500 Filipino troops to secure RP-US military exercises

Five hundred Filipino troops will guard the sites for large-scale military exercises with the US which resume next week after a five-year lapse, a top military official said yesterday.

Armed Forces intelligence chief Lt. Gen. Jose Calimlim said the US will also bring its own security force which will be deployed with the 500 Filipino troops at the exercise sites.

The local security personnel will be drawn from the Intelligence Services of the Armed Forces of the Philippines.

"They will secure sites or the places of events, and will see to it that the participants will not be harmed," Calimlim said.

Defense Secretary Orlando Mercado said the security force will guard against possible attempts by communist rebels to disrupt the joint exercises, called Balikatan, or "shoulder to shoulder."

The rebels, who strongly oppose the exercises, withdrew from peace talks with the government last May after the Philippine Senate approved the Visiting Forces Agreement which allowed the resumption of major US joint exercises and ship visits.

The exercises are to begin with a one-week seminar starting next Monday. Land, air and sea exercises, including live-fire activities, will be held from Feb. 21 to March 3.

#### Prompt 1
Answer these questions on the troops article:
(a) How many Filipino troops will guard the exercise sites?
(b) From which part of the Armed Forces of the Philippines will the local security personnel be drawn?
(c) Between which dates will the land, air and sea exercises be held?
The article and the records that follow it are unrelated to each other.

#### Provided material
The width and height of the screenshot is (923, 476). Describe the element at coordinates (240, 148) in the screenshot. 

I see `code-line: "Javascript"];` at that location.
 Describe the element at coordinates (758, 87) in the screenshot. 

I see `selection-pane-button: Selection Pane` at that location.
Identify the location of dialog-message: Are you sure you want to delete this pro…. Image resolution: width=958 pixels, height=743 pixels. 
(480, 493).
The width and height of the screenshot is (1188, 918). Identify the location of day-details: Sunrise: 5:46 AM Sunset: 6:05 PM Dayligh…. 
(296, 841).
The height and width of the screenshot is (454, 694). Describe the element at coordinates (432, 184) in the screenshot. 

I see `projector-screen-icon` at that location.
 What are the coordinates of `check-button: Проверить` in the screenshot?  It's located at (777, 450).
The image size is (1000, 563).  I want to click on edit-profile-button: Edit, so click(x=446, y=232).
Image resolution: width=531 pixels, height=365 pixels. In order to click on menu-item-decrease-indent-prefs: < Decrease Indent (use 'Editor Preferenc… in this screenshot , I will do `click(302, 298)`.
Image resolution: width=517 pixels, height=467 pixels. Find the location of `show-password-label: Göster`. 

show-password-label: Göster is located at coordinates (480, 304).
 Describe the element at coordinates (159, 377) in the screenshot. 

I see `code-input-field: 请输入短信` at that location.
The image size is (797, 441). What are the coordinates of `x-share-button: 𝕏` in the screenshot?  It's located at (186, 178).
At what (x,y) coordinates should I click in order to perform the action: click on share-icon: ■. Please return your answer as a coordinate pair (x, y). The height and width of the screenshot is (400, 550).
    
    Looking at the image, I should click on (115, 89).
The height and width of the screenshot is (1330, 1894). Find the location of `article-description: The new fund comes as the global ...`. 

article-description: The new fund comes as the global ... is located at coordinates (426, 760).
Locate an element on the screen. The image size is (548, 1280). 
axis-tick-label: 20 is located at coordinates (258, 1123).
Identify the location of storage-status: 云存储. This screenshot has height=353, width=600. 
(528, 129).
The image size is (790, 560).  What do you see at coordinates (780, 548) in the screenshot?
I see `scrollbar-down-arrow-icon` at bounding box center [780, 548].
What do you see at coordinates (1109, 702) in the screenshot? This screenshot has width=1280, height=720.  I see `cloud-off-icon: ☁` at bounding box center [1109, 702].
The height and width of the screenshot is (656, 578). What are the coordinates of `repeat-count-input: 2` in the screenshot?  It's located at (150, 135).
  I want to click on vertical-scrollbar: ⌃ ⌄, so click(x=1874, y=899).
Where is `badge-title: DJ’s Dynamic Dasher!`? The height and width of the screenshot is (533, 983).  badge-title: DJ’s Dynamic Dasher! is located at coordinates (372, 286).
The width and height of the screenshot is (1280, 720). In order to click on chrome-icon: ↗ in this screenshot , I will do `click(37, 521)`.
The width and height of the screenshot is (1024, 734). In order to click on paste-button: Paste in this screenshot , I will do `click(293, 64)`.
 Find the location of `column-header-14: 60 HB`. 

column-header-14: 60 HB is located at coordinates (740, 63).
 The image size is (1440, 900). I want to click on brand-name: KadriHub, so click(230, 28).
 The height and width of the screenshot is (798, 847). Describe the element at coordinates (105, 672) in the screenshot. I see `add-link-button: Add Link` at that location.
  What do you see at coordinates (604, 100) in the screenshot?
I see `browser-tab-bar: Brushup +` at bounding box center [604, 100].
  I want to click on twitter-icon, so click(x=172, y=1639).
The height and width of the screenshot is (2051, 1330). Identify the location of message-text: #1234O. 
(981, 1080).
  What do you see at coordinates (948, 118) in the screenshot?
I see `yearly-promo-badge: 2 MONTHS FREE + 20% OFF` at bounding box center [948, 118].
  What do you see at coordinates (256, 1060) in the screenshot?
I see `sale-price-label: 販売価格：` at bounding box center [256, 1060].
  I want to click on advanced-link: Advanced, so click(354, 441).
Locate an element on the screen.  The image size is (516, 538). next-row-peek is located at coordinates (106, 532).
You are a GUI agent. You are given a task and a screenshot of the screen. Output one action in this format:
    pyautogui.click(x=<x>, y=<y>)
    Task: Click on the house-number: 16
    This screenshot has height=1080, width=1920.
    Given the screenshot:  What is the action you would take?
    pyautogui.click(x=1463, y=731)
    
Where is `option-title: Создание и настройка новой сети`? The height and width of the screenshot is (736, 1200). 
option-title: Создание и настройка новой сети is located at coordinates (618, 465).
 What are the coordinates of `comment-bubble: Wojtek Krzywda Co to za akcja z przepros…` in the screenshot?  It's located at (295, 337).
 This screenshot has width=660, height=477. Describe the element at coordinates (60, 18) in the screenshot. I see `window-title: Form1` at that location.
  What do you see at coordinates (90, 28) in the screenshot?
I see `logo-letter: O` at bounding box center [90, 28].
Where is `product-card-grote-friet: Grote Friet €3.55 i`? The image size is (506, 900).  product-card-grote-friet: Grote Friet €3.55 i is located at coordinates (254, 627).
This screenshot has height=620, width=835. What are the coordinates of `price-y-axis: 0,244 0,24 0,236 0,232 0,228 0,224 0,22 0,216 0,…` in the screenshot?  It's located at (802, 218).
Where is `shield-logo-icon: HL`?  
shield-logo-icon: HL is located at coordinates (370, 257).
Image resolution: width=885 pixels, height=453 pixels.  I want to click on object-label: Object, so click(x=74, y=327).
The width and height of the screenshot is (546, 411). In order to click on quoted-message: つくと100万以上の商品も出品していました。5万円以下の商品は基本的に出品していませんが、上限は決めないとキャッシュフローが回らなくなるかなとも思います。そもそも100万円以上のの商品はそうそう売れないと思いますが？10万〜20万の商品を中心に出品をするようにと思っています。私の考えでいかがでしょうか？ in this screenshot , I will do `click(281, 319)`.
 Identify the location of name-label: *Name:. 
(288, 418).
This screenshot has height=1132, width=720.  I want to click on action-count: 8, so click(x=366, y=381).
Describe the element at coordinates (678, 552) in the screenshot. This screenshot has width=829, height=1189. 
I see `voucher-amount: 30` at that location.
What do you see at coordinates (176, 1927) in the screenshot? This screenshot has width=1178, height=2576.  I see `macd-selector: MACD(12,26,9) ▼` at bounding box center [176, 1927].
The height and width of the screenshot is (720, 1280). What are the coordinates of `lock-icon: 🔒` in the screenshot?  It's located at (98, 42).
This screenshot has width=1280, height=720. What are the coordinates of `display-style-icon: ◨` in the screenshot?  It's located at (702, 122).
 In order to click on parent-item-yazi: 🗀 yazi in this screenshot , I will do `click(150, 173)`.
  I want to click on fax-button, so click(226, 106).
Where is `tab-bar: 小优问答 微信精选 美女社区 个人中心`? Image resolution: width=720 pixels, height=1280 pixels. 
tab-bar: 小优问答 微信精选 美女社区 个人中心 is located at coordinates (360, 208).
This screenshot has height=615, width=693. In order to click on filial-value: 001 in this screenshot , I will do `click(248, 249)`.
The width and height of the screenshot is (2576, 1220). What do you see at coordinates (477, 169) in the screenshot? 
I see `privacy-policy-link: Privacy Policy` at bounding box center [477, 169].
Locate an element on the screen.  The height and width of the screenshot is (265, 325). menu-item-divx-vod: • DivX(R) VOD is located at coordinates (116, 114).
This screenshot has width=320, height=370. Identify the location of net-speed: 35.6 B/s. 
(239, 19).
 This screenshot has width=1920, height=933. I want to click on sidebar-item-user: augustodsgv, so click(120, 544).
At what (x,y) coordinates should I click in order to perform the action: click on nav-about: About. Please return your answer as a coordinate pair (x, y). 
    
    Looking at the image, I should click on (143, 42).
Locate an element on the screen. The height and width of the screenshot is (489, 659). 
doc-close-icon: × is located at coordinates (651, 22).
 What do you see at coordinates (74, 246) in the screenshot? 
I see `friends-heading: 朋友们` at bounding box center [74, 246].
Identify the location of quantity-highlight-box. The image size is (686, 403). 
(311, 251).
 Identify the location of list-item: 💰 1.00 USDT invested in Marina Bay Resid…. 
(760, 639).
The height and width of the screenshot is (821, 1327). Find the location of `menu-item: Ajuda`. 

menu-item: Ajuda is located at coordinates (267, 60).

#### Prompt 2
In the records, substitute "image" for "screenshot" throughout everything from the line containing "What do you see at coordinates (1109, 702)" down to the line containing "The height and width of the screenshot is (656, 578).", and give only those lines again with all else unchanged.

#### Expected answer 1
(a) Five hundred.
(b) The Intelligence Services of the Armed Forces of the Philippines.
(c) From Feb. 21 to March 3.

#### Expected answer 2
What do you see at coordinates (1109, 702) in the image? This image has width=1280, height=720.  I see `cloud-off-icon: ☁` at bounding box center [1109, 702].
The height and width of the image is (656, 578). What are the coordinates of `repeat-count-input: 2` in the image?  It's located at (150, 135).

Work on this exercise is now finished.